====== Kutipan sumber ======

Kamis, 26 Oktober 2017

SABAR DAN IKHLASH

Saat saya menyuguhkan sepiring semangka utk para tamu yg menjenguk ibu saya tadi, satu di antara mereka bertanya:
Tamu: Anaknya berapa mbak?
Me: Tiga tante *senyum*
Tamu: Yang paling gede kelas berapa?
Me: kelas 3 SMP *senyum lagi*
Tamu: oh? (agak heran) dah gede yaa?? Mbak nya ini kelahiran berapa toh?
Me: tahun *** (tiiit..) *sensor*
Tamu: hlooh? lak sama ama anak saya..
Me: *senyum*
Tamu: tapi koq keliatan masih muda yaa? kalo anak saya kaya mbok nya (sambil meraba kerutan2 di dahinya). Mungkin suka marah-marah kali ya..?
Me: ah tante bisa ajaa.. (tertawa) *lalu tepuk-tepuk pipi* 
Asli ngakak saya ama kata-kata tamu tadi. Tapi sejurus kemudian di belakang, saya kembali memikirkan kata-kata tamu tersebut. Apa benar ya suka marah-marah itu bikin wajah cepet tua? Lah saya ini juga pemarah loh. Tanya aja anak3 saya hahaha...

====== Data tersimpan ======

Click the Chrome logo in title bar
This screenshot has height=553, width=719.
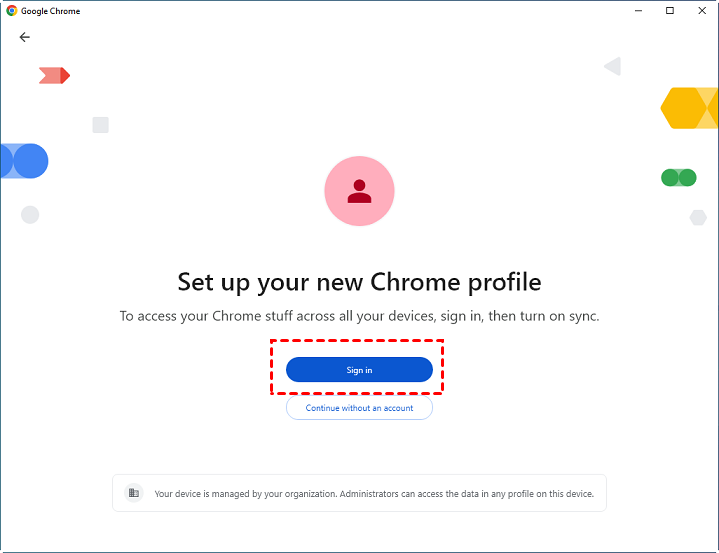pos(12,11)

======

Salin tanpa perubahan bagian kutipan sumber yang diawali kata-kata berisi "Kamis, 26 Oktober" dan diakhiri "Anaknya berapa mbak?". Gunakan kutipan sumber saja sebagai dasar jawaban.

Kamis, 26 Oktober 2017

SABAR DAN IKHLASH

Saat saya menyuguhkan sepiring semangka utk para tamu yg menjenguk ibu saya tadi, satu di antara mereka bertanya:
Tamu: Anaknya berapa mbak?